Affetmek “kendin üzerinde çalışmaktır.” Bu yöntemle, enerjimizi ve zamanımızı hayatımızı ve kendimizi güçlendirmek için kullanmış oluruz.
Bilimsel çalışmalar kızgın, dargın, insanların, kendiliğinden bağışlayan insanlara göre daha sık kalp krizi geçirdiklerini gösteriyor. İçlerinde öfke ve dargınlık barındıran insanlar kendini kaybetmeye daha yatkın ve şiddete karşı daha eğilimlidirler. Alkol ve ilaç kullanım ihtimalleri daha fazla ve uzun süreli pozitif insan ilişkileri kurmada daha beceriksizdirler ( Hallowal, s. 46).
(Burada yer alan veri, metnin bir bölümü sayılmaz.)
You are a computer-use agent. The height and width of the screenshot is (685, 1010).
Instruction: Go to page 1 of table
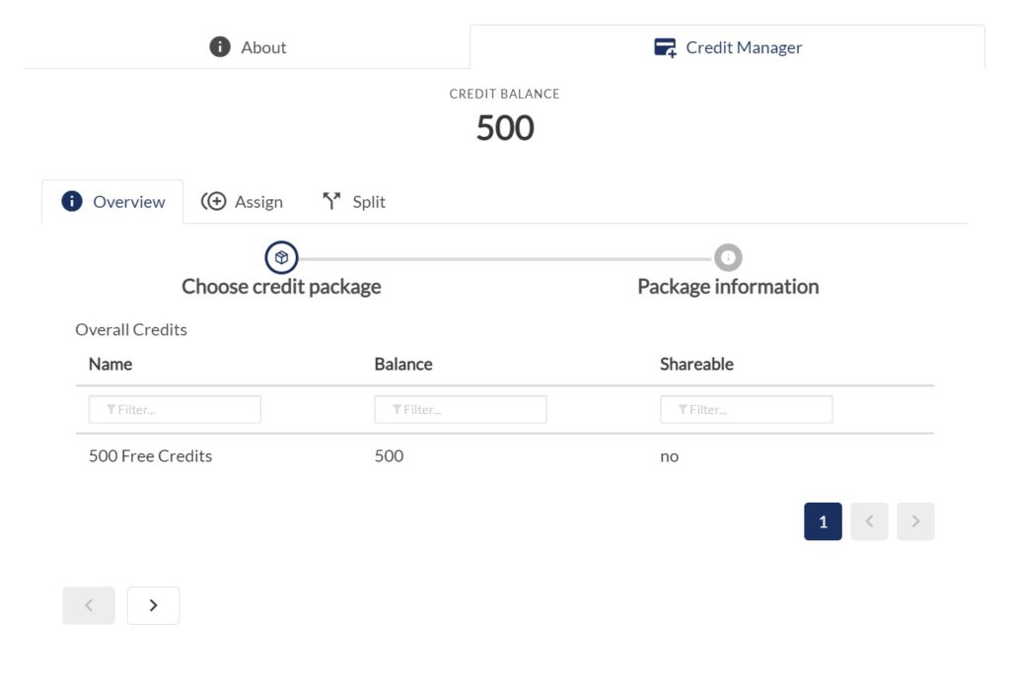823,521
Hayat zorluklarla doludur. Her an birileri bizi incitebilir. Ama biz bu incinmişliği her yere taşımamalıyız. Unutmamak gerekir birinden nefret etmek o kişinin canını hiç acıtmaz.
Eğer duygusal acılarımızı bırakmazsak bir daha ki sefere bir kişi bizi incittiğinde acımız artar. Bu acılar zamanla birikir. Giderek omuzlarımız gerilir, yüzümüz buruşur ve kasılırız.
Hayatın her alanında olduğu gibi incinmişliğimizi de bırakmalıyız. Bir bardaktaki suyu hareketsiz bırakmanın tek yolu bardağı yere bırakmaktır. Suya çok dikkatli bakarsak ve bardağı hareketsiz tutmaya çalışırsak, daha çok gergin ve kaygılı oluruz. Bu durumda bardağı da daha çok sallarız. Bunun gibi bize üzen kişileri affetmeyip onların üzerine yoğunlaştığımız zaman acılarımızı artırmış oluruz.
Bu sebeplerle incinmişliği bırakmayı öğrenmeliyiz.
Bırakmayı en iyi şekilde tabiattan öğrenebiliriz:
Elma ağaçları zamanı gelince meyvelerini bırakarak, içlerindeki tohumların çimlenmesini sağlarlar. Meyvelerini tutmaya çalışmazlar.
Hayvanların kendilerini korumaları için yavrularını bırakmaları gerekir.
Yavru kuşların uçmayı öğrenmek için ağacın dalını bırakmaları gerekir.
Nefes almak için öncelikle aldığımız nefesi vermemiz gerekir
Affetmek zordur, ama hayatımızın sağlıklı akışı için affetmeyi başarabilmeliyiz.
Düşünceler, duygular, fikirler, görüşler, inançlar ve duyumlar, önce gözlenir, keşfedilir ve sonra bırakılır. Bizi incitenler de önce gözlenir sonra bırakılır. Affedebiliyorsanız doğru yoldasınız demektir (Alidina, s. 63).
Affetmek, geçmişin serbest bırakılmasıdır. Geçmişe olan bağlantıya son vermektir. Geçmişe ait sıkı sıkı tuttuğumuz yoğun duygulardan ve hislerden kurtuluşumuz demektir.
Affetmek, suçladığımız kişiyi bırakma ve onun bizim hayatımızı etkilemesine son vermektir.
Affetmek, çok önemli bir mutluluk stratejisidir. Affetmeyi öğrenmeden mutlu olmak çok zordur.
Kaynaklar
• Hallowal, Edward M. Affetmek Üzerine, çev. Elif Subaş, Dharma yayınları, İstanbul, 2005.
• İLİDINA, Shamash. Bilinçli Farkındalık, çev, Zeliha Babayiğit, Nobel yayınları, Ankara, 2019.
ÖZKAN, Zülfikar. Sosyal İlişkilerin İyileştirici Gücü, Üsküdar Üniversitesi Yayınları, İstanbul, 2018.